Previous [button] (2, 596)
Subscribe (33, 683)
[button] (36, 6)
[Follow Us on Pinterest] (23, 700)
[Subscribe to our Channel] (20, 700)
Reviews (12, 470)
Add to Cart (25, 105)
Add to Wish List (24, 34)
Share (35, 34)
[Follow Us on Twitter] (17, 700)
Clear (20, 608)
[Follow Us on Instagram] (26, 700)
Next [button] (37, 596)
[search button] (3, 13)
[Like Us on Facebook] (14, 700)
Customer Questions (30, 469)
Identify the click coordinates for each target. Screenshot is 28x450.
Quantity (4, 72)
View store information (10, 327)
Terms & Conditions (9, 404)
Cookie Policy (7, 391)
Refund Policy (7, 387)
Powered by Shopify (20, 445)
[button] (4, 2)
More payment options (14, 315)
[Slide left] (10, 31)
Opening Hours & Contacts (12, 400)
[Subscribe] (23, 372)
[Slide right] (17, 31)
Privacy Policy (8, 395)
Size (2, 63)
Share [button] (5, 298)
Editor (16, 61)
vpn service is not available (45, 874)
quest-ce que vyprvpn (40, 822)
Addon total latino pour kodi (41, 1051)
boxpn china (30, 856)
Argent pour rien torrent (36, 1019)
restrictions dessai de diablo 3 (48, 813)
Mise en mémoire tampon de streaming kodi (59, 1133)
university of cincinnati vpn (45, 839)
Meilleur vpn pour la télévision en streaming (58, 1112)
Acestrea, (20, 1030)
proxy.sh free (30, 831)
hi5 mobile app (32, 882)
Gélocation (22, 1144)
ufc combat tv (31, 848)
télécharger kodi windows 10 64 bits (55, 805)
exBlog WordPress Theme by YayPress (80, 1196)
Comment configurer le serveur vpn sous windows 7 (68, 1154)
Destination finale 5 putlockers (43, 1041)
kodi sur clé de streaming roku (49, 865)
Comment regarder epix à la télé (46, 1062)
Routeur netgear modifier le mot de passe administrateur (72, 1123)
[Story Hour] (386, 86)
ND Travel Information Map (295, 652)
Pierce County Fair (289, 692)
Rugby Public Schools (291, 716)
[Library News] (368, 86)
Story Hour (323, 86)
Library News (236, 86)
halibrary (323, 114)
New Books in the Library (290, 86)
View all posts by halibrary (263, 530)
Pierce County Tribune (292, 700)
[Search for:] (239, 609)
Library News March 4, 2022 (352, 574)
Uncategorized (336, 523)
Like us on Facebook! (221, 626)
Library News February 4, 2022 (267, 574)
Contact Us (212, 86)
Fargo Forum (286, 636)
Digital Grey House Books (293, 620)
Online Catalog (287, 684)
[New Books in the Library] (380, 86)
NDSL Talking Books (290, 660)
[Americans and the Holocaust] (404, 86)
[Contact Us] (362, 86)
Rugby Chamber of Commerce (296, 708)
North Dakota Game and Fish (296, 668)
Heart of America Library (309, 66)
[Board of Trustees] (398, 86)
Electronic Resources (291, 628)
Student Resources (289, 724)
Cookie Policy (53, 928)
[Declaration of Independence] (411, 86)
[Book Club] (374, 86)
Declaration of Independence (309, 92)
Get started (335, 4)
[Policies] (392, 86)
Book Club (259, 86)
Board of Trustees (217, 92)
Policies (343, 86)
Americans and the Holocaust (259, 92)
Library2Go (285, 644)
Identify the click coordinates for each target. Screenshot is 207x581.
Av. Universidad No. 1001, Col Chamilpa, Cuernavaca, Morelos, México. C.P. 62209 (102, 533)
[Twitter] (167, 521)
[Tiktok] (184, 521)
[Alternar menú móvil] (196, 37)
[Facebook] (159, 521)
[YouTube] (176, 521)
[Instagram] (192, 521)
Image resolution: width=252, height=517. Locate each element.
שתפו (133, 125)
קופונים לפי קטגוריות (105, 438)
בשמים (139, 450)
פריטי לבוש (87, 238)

☆ ☆ ☆ ☆ ☆

— EXERCISE GOAL —
Please rewrite the part of the records above that opens with the line containing "Comment configurer le" and closes with the line containing "Routeur netgear modifier" as a numbered list, leaving out any blank lines.

— TASK ANSWER —
1. Comment configurer le serveur vpn sous windows 7 (68, 1154)
2. Destination finale 5 putlockers (43, 1041)
3. kodi sur clé de streaming roku (49, 865)
4. Comment regarder epix à la télé (46, 1062)
5. Routeur netgear modifier le mot de passe administrateur (72, 1123)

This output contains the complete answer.